Course...
Advanced Control Flow
- Basic control flow consists of conditional, loop, routine mechanisms.
- Arbitrary transfer due to goto statement makes program hard to understand and maintain.
- Structured programming uses a small set of control structures to replace goto, making programs easier to understand.
- A multi-exit loop is a loop with one or more exit locations within body of loop.
- Code-typing style should allow insertion of new code without changing much of existing code.
- Short-circuit logical operators are constrol structures because e1 && e2 ≠ &&(e1, e2).

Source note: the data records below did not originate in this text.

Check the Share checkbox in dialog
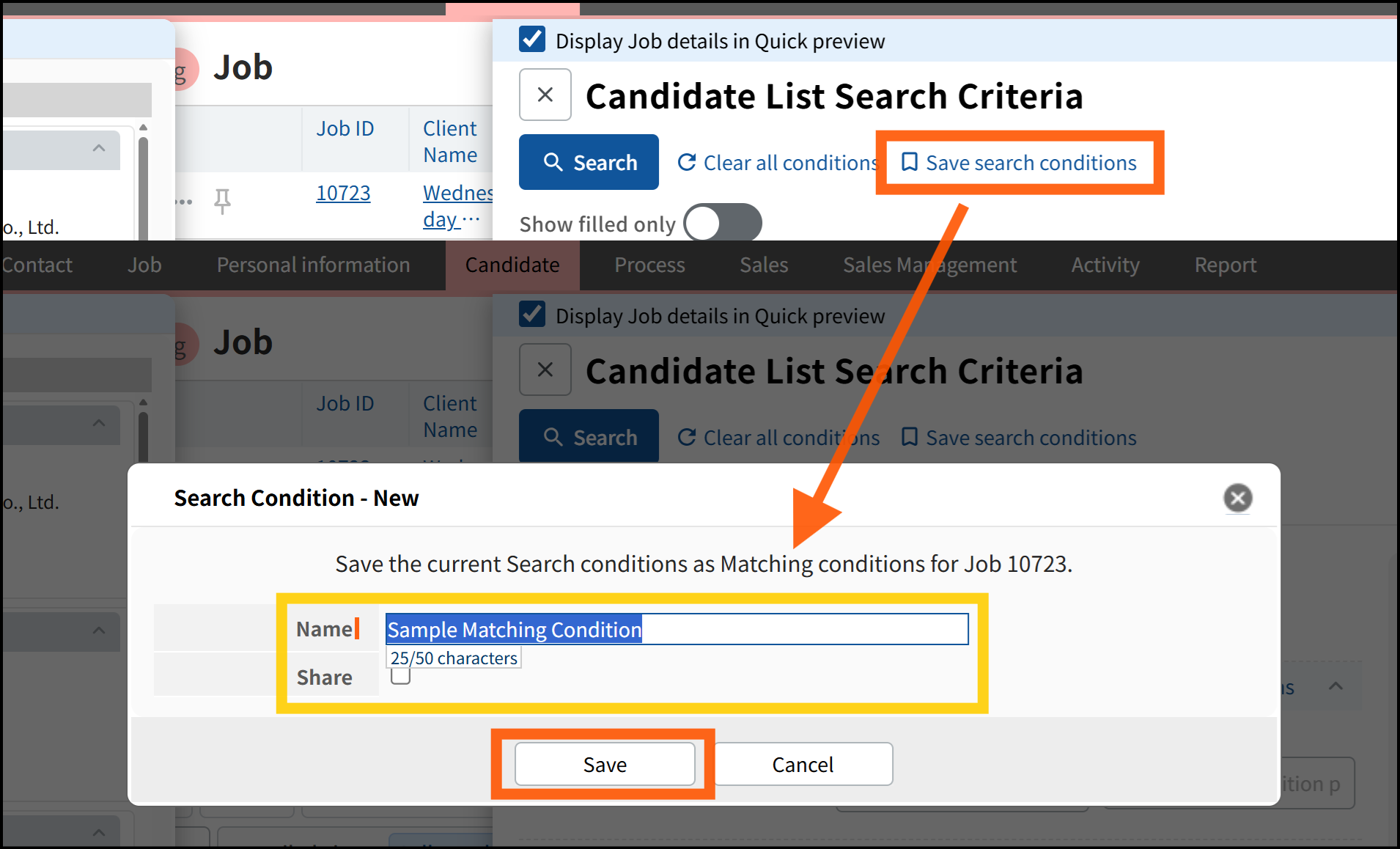The height and width of the screenshot is (849, 1400). click(400, 676)
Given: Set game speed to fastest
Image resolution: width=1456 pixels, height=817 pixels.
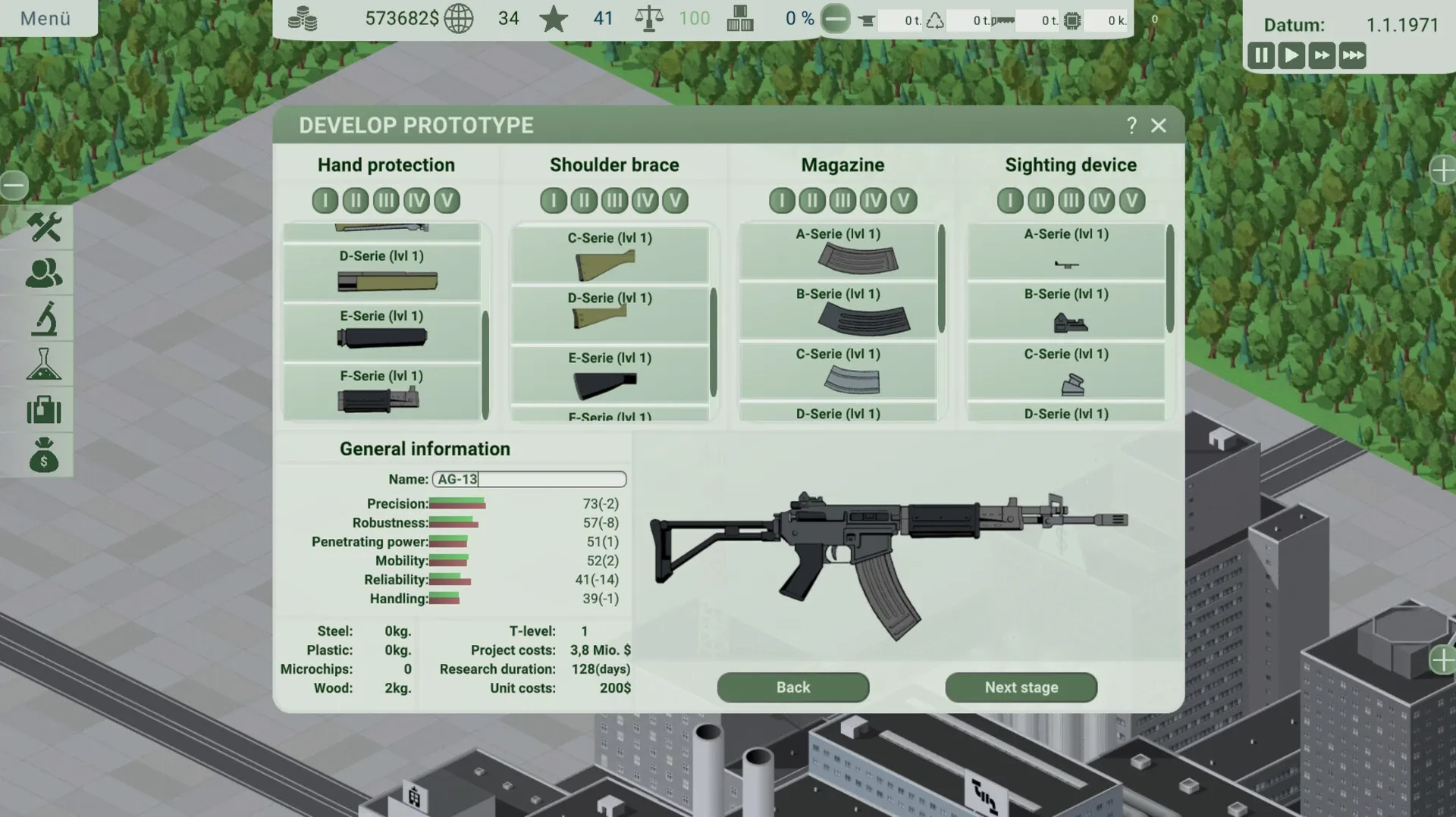Looking at the screenshot, I should click(x=1352, y=55).
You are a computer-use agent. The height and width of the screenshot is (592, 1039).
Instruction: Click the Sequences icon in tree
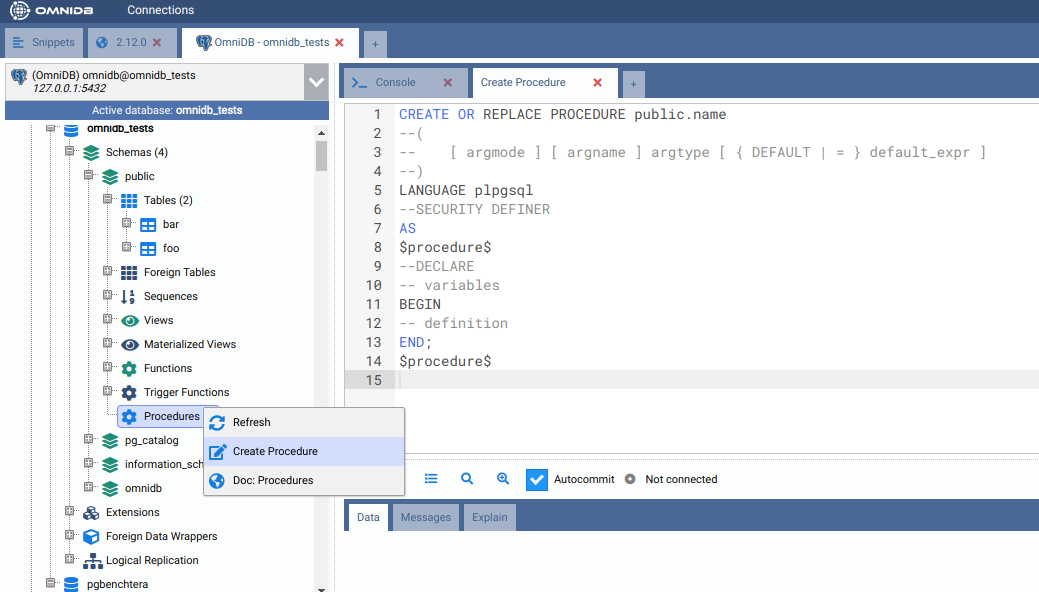pyautogui.click(x=129, y=296)
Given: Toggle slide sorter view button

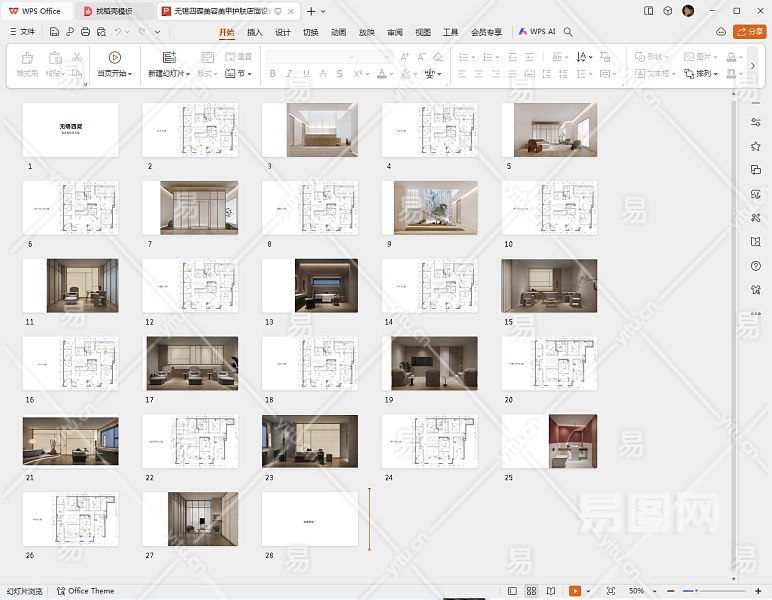Looking at the screenshot, I should (x=532, y=591).
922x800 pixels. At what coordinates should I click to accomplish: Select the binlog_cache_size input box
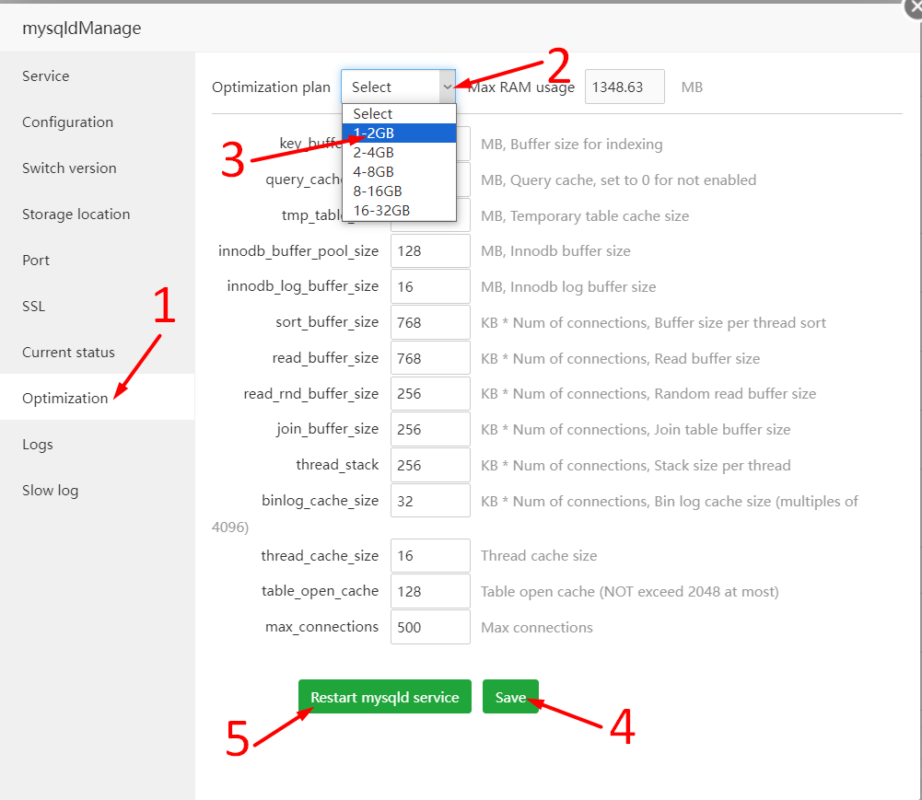pyautogui.click(x=430, y=501)
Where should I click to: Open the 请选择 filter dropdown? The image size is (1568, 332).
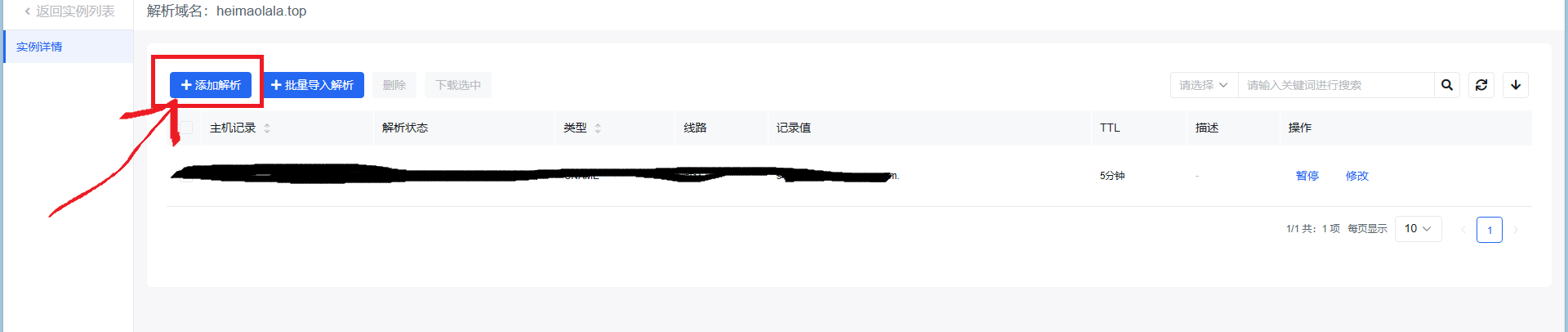[x=1204, y=85]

- Static multi-level exits arbitrary number of control structures where exit points are known at compile time. It is execution-time efficient when needed.
A: for( ;; ){ B: for( ;; ){ break A; } } - Break differs from goto that it cannot be used to create loop, and it cannot be used to jump into a control structure.
- It's good to label all exits, because control structures can be nested without affecting break's destination.
- Return statements in a routine can generate multi-exit loop and multi-level exit.
- Recurisve algorithm subdivides a problem into recurisve cases and base cases. ie. induction.
- When a routine calls itself direct or indirectly, forming a call cycle is called a recursion.
- Recursion has ability to remember data and state by using routine-call stack with local variables and return mechanism.
- Tail recursion is when the recursion is the last execution.
- Backward links are automatically stored in stack when using recursion.
- Functional programming is a style of programming that restricts variables to be write-once read-only. Recursion becomes heavily used.
- Routine pointers allows code to be passed in as an argument.
int f( int v, int (*p)( int ) ){ return p( v*2 ) + 2; }The above function f takes in a function pointer p, which accpets an int parameter and returns an int value.template<typename T> T f( T v, T (*p)( T ) ){ return p( v*2) + 2; }The above is a more generalized version, given T has operator* and operator+ overloaded. - Routine pointers are passed around as constant pointers for it does not make sense to copy code.
- Routine pointers are used implicitly for inheritance.
Exceptions
- Exceptions provides flexible ways to jump among routines, cannot be achieved by normal control structures.
- Exceptional event occurs with low frequency.
- Control-flows can be characterized by two properties: static/dynamic call, static/dynamic return.
- sequel = static call and return; routine = static call dynamic return; exceptions = dynamic call static return; routine pointer, resumption = dynamic call and return.
- Traditional Exception Handling Mechanism (EHM) returns code, sets status flag, or calls fix-up routine (either global or passed as function pointer).
- Traditional EHM's drawbacks: checking is optional, return code is hard to differentiate, local fixup routine adds more parameters, status flag can be overwritten, return codes compounds together during multi-level exists.
- EHM is demanded to be more complex when dealing with advanced objects, coroutines, and threads.
- Execution entity is the language unit in which an exception can be raised, usually has its own stack.
- Exception type is a type name representing an exceptional event. Exception is an instance of the exception type.
- Raise (throw) creates an exception.
- Source execution is the execution entity that rasies an exception. Faulting execution is the execution entity that changes control flow due to the raised exception.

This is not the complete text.